ECLI:NL:RBROT:2015:7557
Rechtbank Rotterdam
- Kort geding
- Rechtspraak.nl
Huurovereenkomst woonruimte en stankoverlast van viswinkel: verplichting verhuurder tot herstel?
In deze zaak, die zich afspeelt in Rotterdam, heeft eiser, een huurder, een kort geding aangespannen tegen zijn verhuurder, Stichting Woonstad Rotterdam, vanwege stankoverlast afkomstig van een viswinkel die zich in de bedrijfsruimte onder zijn woning bevindt. De huurovereenkomst voor de woning is op 1 april 2010 ingegaan, en de huurder heeft sinds 15 mei 2015 herhaaldelijk geklaagd over de overlast. De kantonrechter heeft op 23 oktober 2015 uitspraak gedaan in deze zaak.
De huurder vorderde onder andere dat Woonstad zou worden verplicht om de gebreken te herstellen, de huur tijdelijk te verminderen, en schadevergoeding te betalen. Woonstad heeft echter betwist dat de stankoverlast kan worden gekwalificeerd als een gebrek in de zin van het Burgerlijk Wetboek, en stelde dat zij niet verantwoordelijk is voor de overlast die door de viswinkel wordt veroorzaakt.
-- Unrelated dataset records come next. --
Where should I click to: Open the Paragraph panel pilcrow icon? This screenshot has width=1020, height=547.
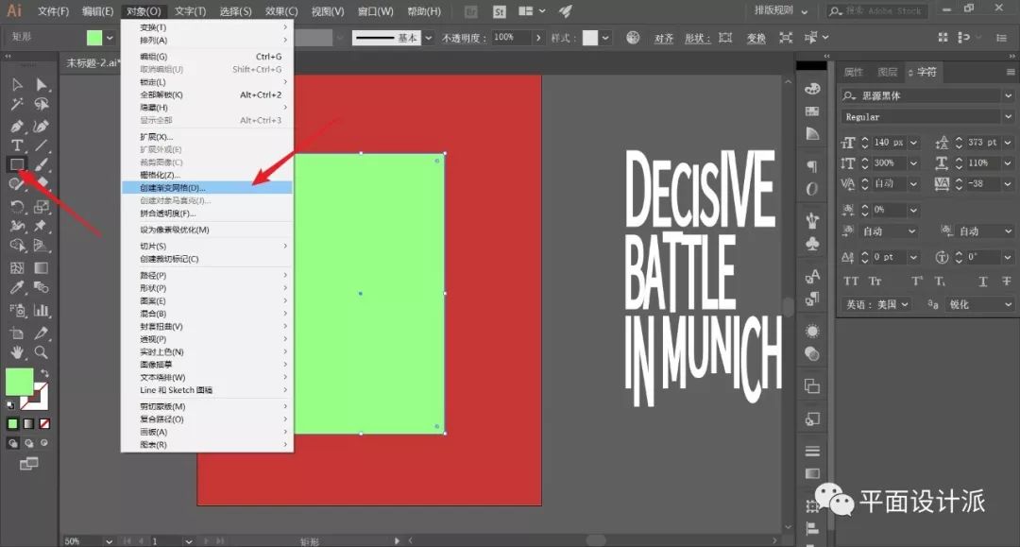pyautogui.click(x=812, y=166)
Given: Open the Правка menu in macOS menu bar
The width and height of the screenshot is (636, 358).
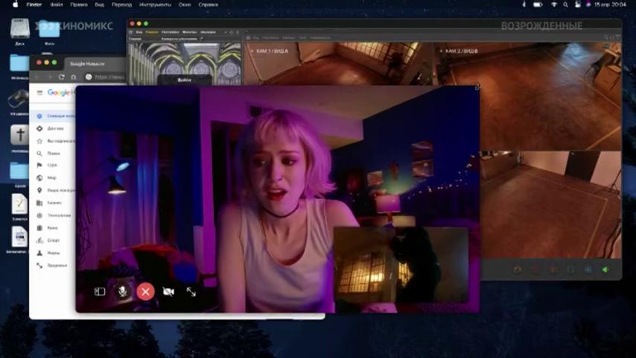Looking at the screenshot, I should point(79,4).
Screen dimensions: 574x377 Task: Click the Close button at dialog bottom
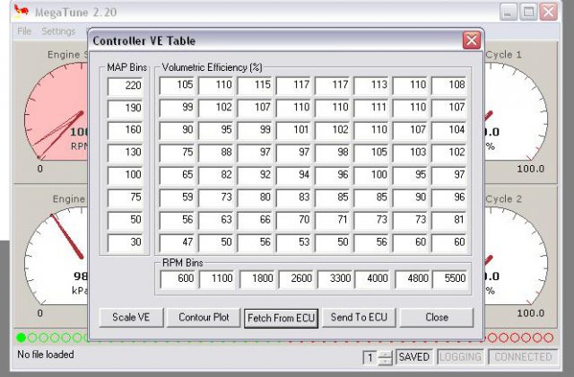coord(437,318)
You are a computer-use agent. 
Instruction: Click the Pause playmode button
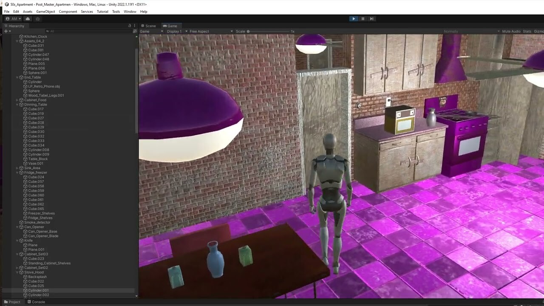click(x=363, y=19)
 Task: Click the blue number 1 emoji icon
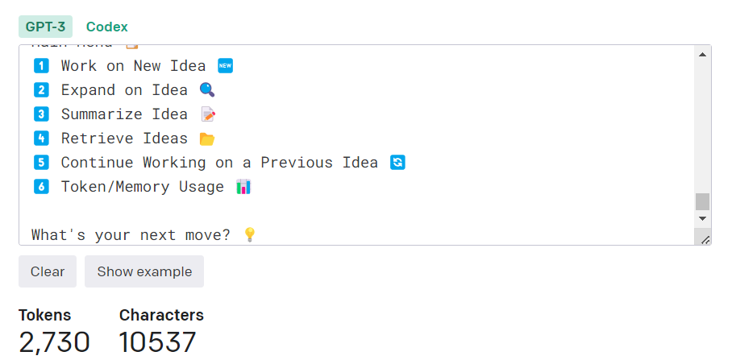pos(42,66)
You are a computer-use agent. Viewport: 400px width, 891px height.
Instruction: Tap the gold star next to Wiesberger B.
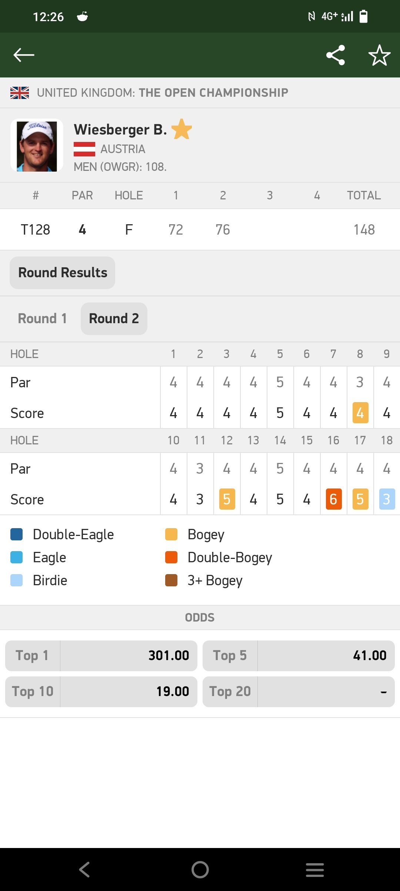[181, 129]
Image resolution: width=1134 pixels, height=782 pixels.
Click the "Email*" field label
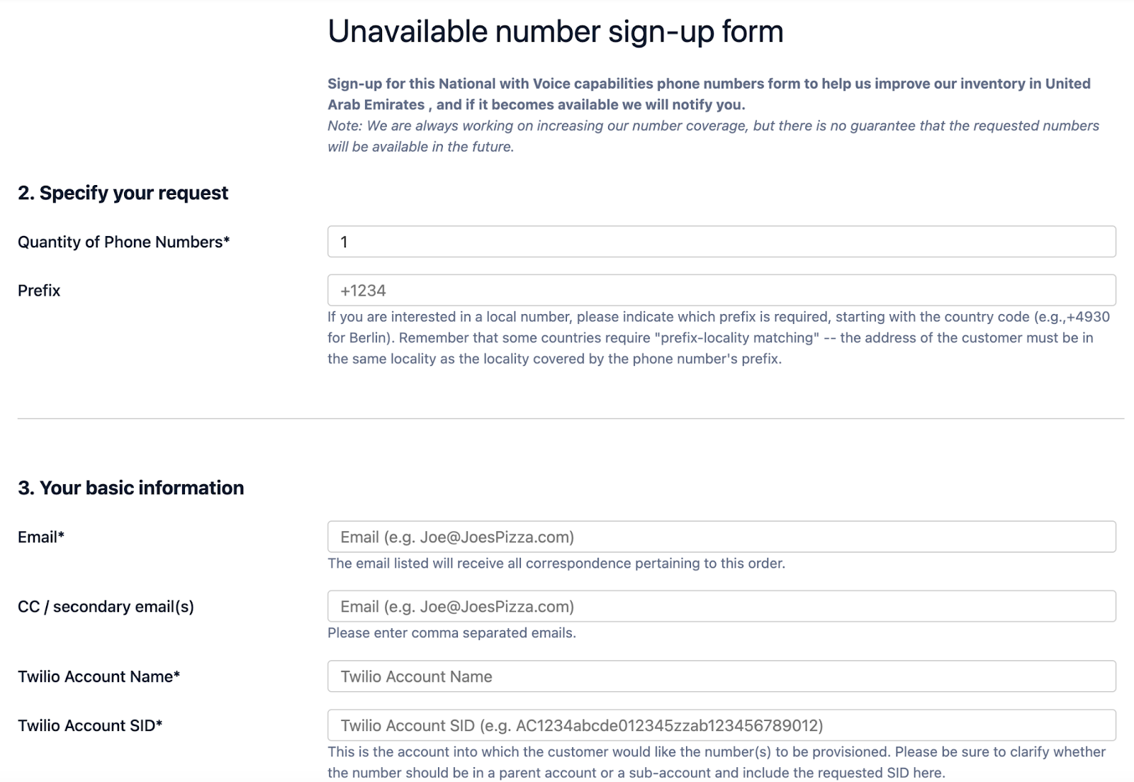point(41,537)
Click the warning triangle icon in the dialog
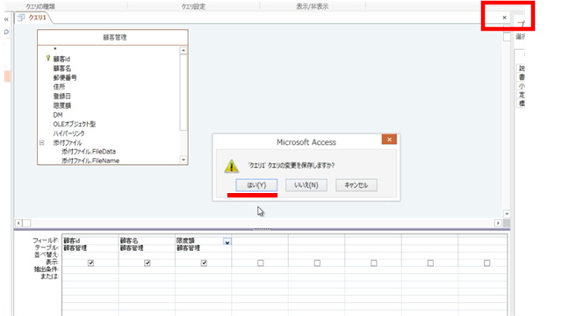 click(232, 166)
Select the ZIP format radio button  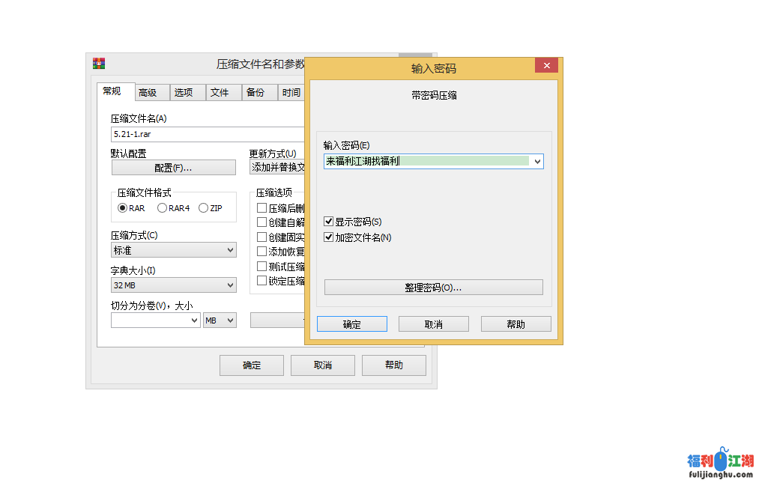pyautogui.click(x=203, y=208)

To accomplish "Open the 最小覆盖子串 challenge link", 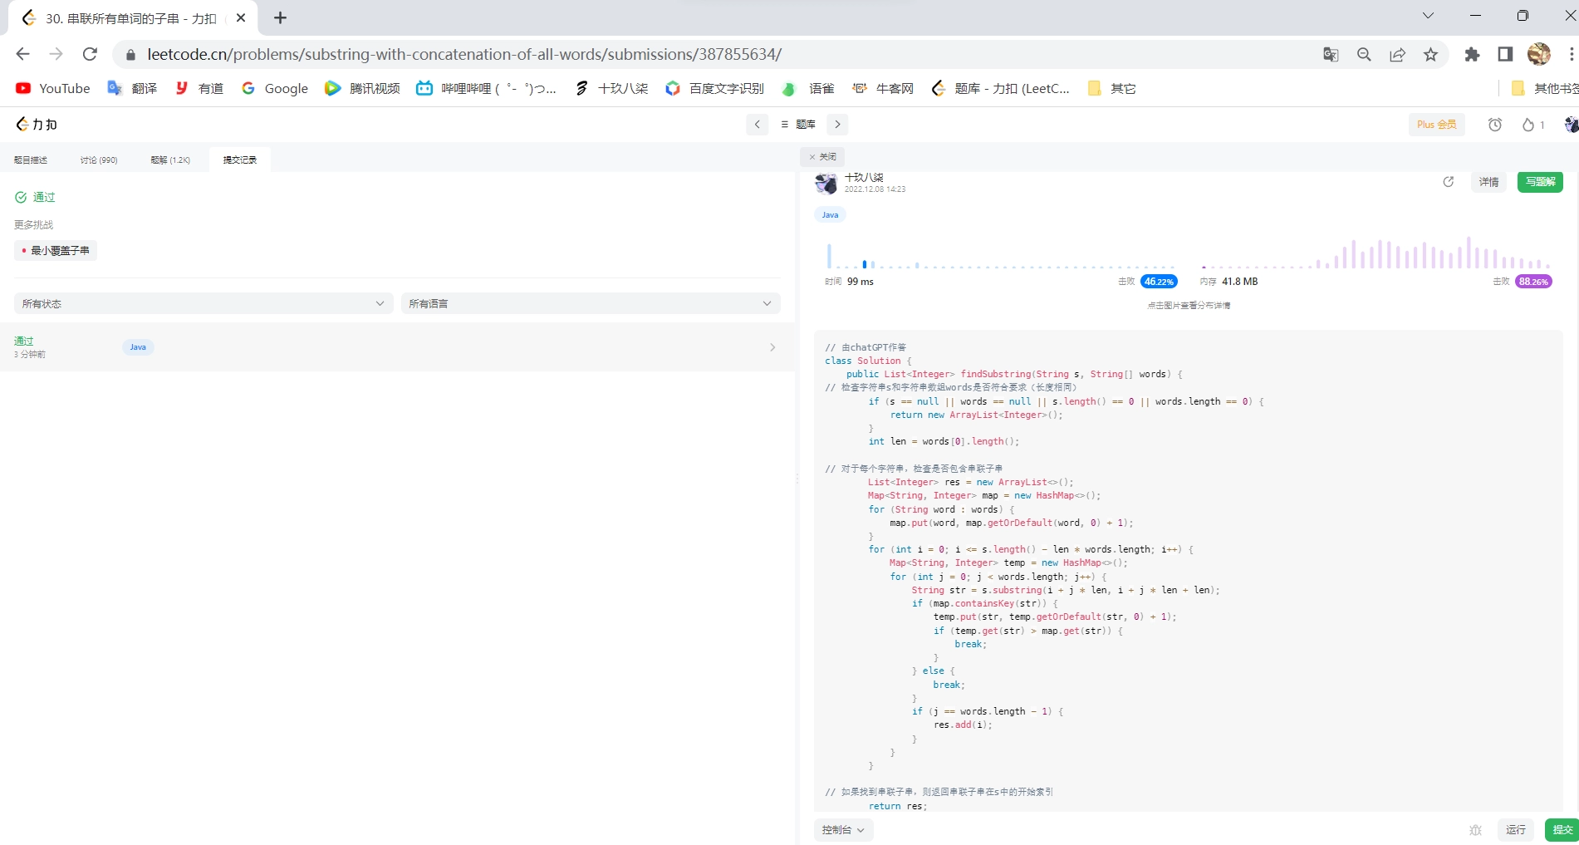I will 56,251.
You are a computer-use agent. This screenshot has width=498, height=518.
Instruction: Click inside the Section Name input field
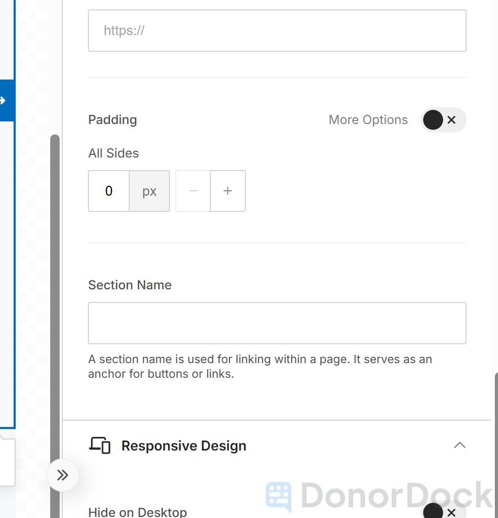pyautogui.click(x=277, y=323)
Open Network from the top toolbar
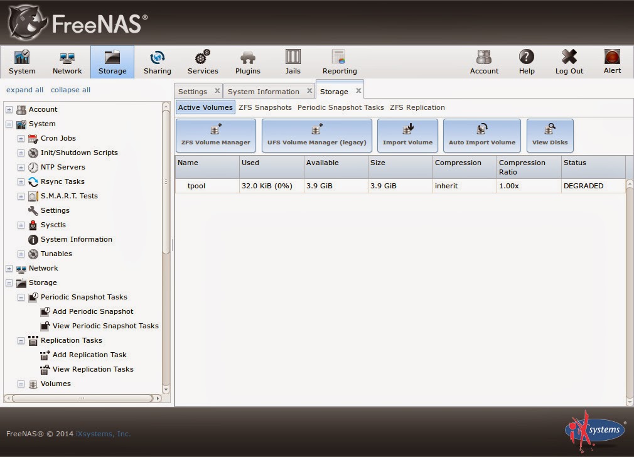This screenshot has height=457, width=634. coord(67,62)
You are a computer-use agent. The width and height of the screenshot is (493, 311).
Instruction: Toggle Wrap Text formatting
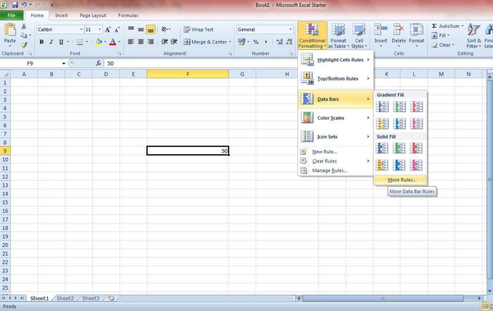tap(201, 29)

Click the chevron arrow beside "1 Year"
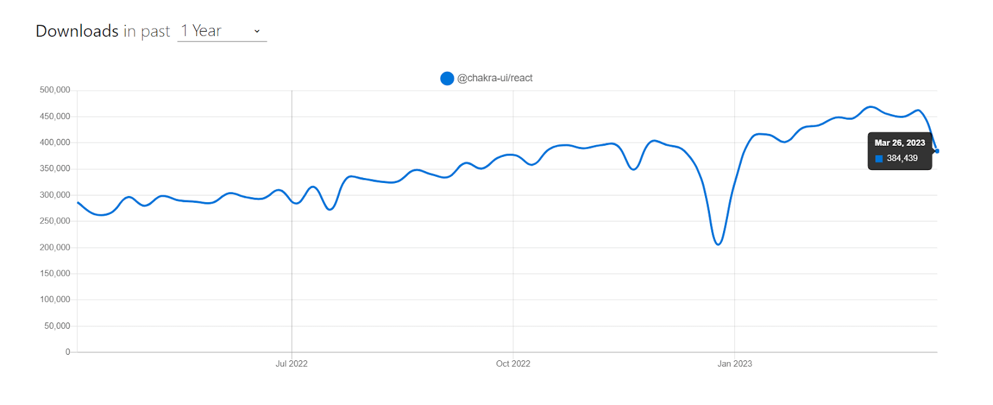257,32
De kantonrechter heeft vastgesteld dat de stankoverlast een feitelijke stoornis door een derde is, en dat Woonstad daarom niet gehouden is om de overlast te verhelpen.
De rechter heeft geoordeeld dat er geen sprake is van een gebrek dat Woonstad moet verhelpen, en dat de vorderingen van de huurder in een bodemprocedure niet voor toewijzing in aanmerking komen. De vorderingen van de huurder zijn afgewezen, en hij is veroordeeld in de proceskosten van Woonstad. Dit vonnis benadrukt de grenzen van de aansprakelijkheid van verhuurders in gevallen van overlast veroorzaakt door derden.